The owner of the Solace House smiled, turning his hazel eyes on her. “Well, that’s pleasing to hear.”
“I don’t understand why it fascinates you so. He’s not friendly. There are horror stories about his bouts of anger that match the realm he governs. Anyone so close to Hell has to have anger management issues.” Nina stretched her legs out, leaning back in the uncomfortable wooden chair. “You haven’t told me what you want from him.”
“I do not know what I want from him yet,” Orthen said, smiling. “But, I’ll let you know when I do.”
The actress scoffed. “You’re like a teenage girl with a crush. Do you find the Red King attractive, Orthen?”
“Very much so, but it matters not. I’m not his type, nor is he mine.” Orthen’s grin grew big and his eyes narrowed with mischievous delight. “He might be yours, though.”
“How do you know my type? I don’t even know my type,” Nina said, drumming her fingers on the arm of the chair. “And besides, what would it matter? You hold me like a nun in a Monastery. The moment I get a hint of attention from a man I catch Pock stalking him home and I never see him again. He probably eats them.”
“He might,” Orthen said with such a dull tone that Nina knew he hardly cared what Pock did with her potential suitors.
“It would be nice if you stayed out of my personal life.”
“I took you in. I gave you shelter, protection, and a job that garners much respect –”
“Not as much as a Lady of Solace.”
“That is not in question. You will not be one, and we have made that final.”
Nina gritted her teeth and stared off at the dark corner of his office.
Orthen looked her over, frowning. He set his pen down before clasping his fingers together. “Why do you wish to be one so badly?”
“I don’t know,” Nina said, half smiling. “Maybe because you hate the idea so? Maybe because I long for affection, or even just attention.

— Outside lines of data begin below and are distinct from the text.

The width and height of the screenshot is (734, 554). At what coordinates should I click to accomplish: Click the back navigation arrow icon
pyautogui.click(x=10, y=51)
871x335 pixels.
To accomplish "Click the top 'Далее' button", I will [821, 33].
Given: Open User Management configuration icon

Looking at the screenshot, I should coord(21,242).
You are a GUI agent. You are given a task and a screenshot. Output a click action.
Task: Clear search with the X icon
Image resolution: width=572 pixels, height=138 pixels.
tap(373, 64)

I hide behind a mask all day, every day, except for small moments of interaction with you or another worker in Solace. Other than that, I am alone and have been since that asshole of a guide dropped me off at your door. I am utterly, and awfully alone, Orthen. Maybe I wouldn’t be so lonely if I were a Lady of Solace.”
Orthen’s gaze fell to the table, and he looked guilty as he stared there. “It is not an option.”

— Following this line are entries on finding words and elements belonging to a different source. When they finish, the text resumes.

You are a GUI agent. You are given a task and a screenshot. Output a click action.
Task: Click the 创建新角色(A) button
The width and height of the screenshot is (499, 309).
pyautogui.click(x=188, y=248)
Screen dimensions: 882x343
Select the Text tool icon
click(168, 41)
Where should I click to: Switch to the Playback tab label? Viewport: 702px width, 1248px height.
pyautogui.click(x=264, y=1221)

“Of course it isn’t,” Nina scoffed. “But, at least stay out of my personal life.”
“That is not an option either.” Orthen picked his pen back up. “Hate me if you will. It’s for your own good and you’ll find out soon enough why. Just be patient.”
“Twenty-five years of hiding is a long time and patient isn’t really something I want to be anymore. I spent twenty years on Earth trapped in my own body, and now I’ve spent twenty-five trapped behind a mask. I’m tired of being a prisoner. I’ll leave Orthen, I will. Then, you won’t have anyone to steal your information or trinkets.”
“This is not the first time you have threatened to leave me.”
“But, it will be the last,” Nina said, standing from her chair and snatching up her mask. “Stay out of it.”
Orthen watched Nina stalk out of the room and slam the door behind her. Even the door’s jarring seemed to yell at him for being an ass. He knew that she meant it. She would leave him if he meddled in her affairs again. There was only so much meddling that sort of woman could tolerate. In fact, she tolerated him a lot longer than the other incarnations of her had. If anything her damaged body on Earth had taught her, it was obviously patience.